__Artikel__.

Schwierige Rückkehr zur Normalität: ein Jahr nach Münchner Amoklauf
Der Amoklauf in München hat vor einem Jahr die ganze Stadt in einen Ausnahmezustand versetzt. Manch einer findet nur schwer zur Normalität zurück. Wie der Schütze einzuordnen ist, wird noch immer diskutiert.
München – Der weiße Teddy mit dem rosa Hemdchen und den Flügeln: Das könnte der für Armela sein. Sie war 14, als der Amoklauf des vier Jahre älteren David S. am 22. Juli 2016 ganz München in einen Schockzustand versetzte. Armela war das erste seiner neun Opfer. Auch ein Jahr danach liegen vor dem Olympia-Einkaufszentrum (OEZ) in München Blumen, Bilder der neun Getöteten – und unglaublich viele weiße Teddys. Einen davon hat Armelas Bruder Arbnor niedergelegt.
Zum Jahrestag wird gleich neben der provisorischen Erinnerungsstelle ein offizieller Gedenkort eröffnet: Ein Lebensbaum, umfasst von einem zwei Meter hohen Ring aus poliertem Edelstahl, der in der Erde versinkt und wie ein Schmuckstück neun Steine trägt. Innen sollen sie die Namen und Bilder der neun Todesopfer tragen. Oberbürgermeister Dieter Reiter (SPD), Ministerpräsident Horst Seehofer (CSU) und Angehörige der Opfer werden sprechen. Auch Armelas Familie soll dabei sein.

__Vorliegende Angaben__.
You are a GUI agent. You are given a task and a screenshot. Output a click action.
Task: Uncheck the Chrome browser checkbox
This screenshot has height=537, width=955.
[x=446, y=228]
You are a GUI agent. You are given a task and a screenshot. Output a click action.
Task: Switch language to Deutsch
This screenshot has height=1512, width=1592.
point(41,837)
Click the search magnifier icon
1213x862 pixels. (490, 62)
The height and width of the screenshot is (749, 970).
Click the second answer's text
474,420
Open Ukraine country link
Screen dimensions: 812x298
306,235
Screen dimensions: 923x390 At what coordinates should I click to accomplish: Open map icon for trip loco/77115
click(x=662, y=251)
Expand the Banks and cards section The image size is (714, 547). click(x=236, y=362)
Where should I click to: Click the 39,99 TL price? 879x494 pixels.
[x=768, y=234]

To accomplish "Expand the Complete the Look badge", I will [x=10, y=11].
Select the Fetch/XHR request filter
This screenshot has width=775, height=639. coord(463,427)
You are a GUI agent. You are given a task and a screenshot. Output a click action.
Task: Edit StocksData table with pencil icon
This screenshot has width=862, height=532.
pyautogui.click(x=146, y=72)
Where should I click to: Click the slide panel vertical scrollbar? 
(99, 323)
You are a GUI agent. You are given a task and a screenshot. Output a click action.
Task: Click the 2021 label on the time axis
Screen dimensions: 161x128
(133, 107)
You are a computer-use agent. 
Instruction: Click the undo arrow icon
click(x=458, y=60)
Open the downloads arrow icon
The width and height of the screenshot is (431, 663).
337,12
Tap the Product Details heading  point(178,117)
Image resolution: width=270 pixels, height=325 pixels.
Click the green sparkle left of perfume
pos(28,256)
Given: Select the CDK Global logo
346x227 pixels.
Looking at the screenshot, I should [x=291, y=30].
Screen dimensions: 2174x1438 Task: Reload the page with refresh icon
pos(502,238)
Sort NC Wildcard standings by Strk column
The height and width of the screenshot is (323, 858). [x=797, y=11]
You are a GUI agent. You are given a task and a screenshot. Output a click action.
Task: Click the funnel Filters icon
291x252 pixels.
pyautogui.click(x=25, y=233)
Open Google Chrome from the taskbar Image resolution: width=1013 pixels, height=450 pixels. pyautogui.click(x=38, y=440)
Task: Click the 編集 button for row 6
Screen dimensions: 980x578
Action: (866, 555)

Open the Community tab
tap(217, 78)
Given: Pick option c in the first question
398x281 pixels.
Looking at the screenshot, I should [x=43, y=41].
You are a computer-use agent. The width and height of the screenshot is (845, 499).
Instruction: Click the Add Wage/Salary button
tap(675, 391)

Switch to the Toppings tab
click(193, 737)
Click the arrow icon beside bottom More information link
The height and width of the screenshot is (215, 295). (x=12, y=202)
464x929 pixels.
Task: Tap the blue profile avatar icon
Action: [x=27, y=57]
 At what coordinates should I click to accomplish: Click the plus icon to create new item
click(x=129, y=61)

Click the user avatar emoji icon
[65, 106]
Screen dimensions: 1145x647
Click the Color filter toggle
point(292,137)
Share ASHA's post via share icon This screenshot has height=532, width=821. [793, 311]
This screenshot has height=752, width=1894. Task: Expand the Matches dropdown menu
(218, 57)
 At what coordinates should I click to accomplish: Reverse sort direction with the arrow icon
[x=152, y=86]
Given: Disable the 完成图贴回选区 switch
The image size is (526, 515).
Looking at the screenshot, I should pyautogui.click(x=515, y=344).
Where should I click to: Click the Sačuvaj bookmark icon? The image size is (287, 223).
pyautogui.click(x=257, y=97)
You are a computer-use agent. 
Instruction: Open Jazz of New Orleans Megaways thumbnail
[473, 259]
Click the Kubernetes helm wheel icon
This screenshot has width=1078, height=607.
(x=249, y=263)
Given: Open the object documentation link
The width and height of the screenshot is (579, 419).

__Arbeitsauftrag 1__. Nenne alle Personen, die im Artikel über den Münchner Amoklauf mit Namen genannt werden.
__Arbeitsauftrag 2__. Gib aus dem Artikel über den Münchner Amoklauf den Abschnitt wortgetreu wieder, der mit „Schwierige Rückkehr zur“ beginnt und bis einschließlich „noch immer diskutiert.“ reicht.
__Arbeitsauftrag 3__. Führe den Artikel über den Jahrestag des Münchner Amoklaufs im Anschluss an seinen letzten Satz weiter.

__Lösung 1__. Armela, David S., Arbnor, Dieter Reiter, Horst Seehofer

__Lösung 2__.
Schwierige Rückkehr zur Normalität: ein Jahr nach Münchner Amoklauf
Der Amoklauf in München hat vor einem Jahr die ganze Stadt in einen Ausnahmezustand versetzt. Manch einer findet nur schwer zur Normalität zurück. Wie der Schütze einzuordnen ist, wird noch immer diskutiert.

__Lösung 3__.
Nebendran im OEZ bleiben die Läden bis zum Ende der Feier dicht – «aus Respekt den Betroffenen», sagt Center-Manager Christoph von Oelhafen. Ein Schreiben des Managements hat die Geschäftsleute auf den Ansturm der Presse vorbereitet. Keine Interviews, heißt es in den Läden. «Für uns ist soweit Normalität eingekehrt», sagt ein Mann hinter einer Ladentheke nur. «Wir sind froh, dass wir alle unsere Arbeitsplätze haben.» Nach dem Amoklauf hatten die Geschäfte über erhebliche Einbußen geklagt.
Mancher Kunde hat unwillkürlich die Tat vor Augen, wenn er das OEZ betritt. An einer Stelle ist versteckt noch ein Einschuss zu sehen.
«Ich finde schon, dass man daran denkt, wenn man da ist», sagt Besucherin Isabella Eggleder. Das Leben habe sich verändert. «Man erschrickt schnell.» Der Gedanke an Terror und Gewalt ist allgegenwärtig. Und hat in der Amoknacht wohl zu dem Ausnahmezustand beigetragen, der in der ganzen Stadt herrschte.
Als sich David S. zweieinhalb Stunden nach der Tat vor den Augen von Polizeibeamten erschießt, harren verängstigte Menschen in Kellern aus, suchen Schutz bei Münchnern, die ihre Wohnungen für sie öffnen – oder flüchten in Todesangst. An über 70 Orten melden Menschen Schüsse, Verletzte und Tote – obwohl es dort keinerlei Bedrohung gab.
Ein Minimalreiz habe genügt, «um beim Einzelnen den Schalter umzulegen und ihn Dinge als Bedrohung empfinden zu lassen, die völlig harmlos sind», sagt der Sprecher der Münchner Polizei, Marcus da Gloria Martins, der den Einsatz begleitete. «Das waren zum Beispiel herunterfallende Tabletts in einer Gaststätte oder eine umstürzende Aluleiter in einem Geschäft.» Beides sei als Schüsse interpretiert worden. Er spricht von einem kollektiven Phänomen. «Einer fängt an zu laufen – und jeder, der das sieht, läuft mit. Das hat eine infektiöse Wirkung – wenn es eine entsprechende Grundlage gibt.» Am frühen Morgen konnte die Polizei Entwarnung geben, die Lage beruhigte sich.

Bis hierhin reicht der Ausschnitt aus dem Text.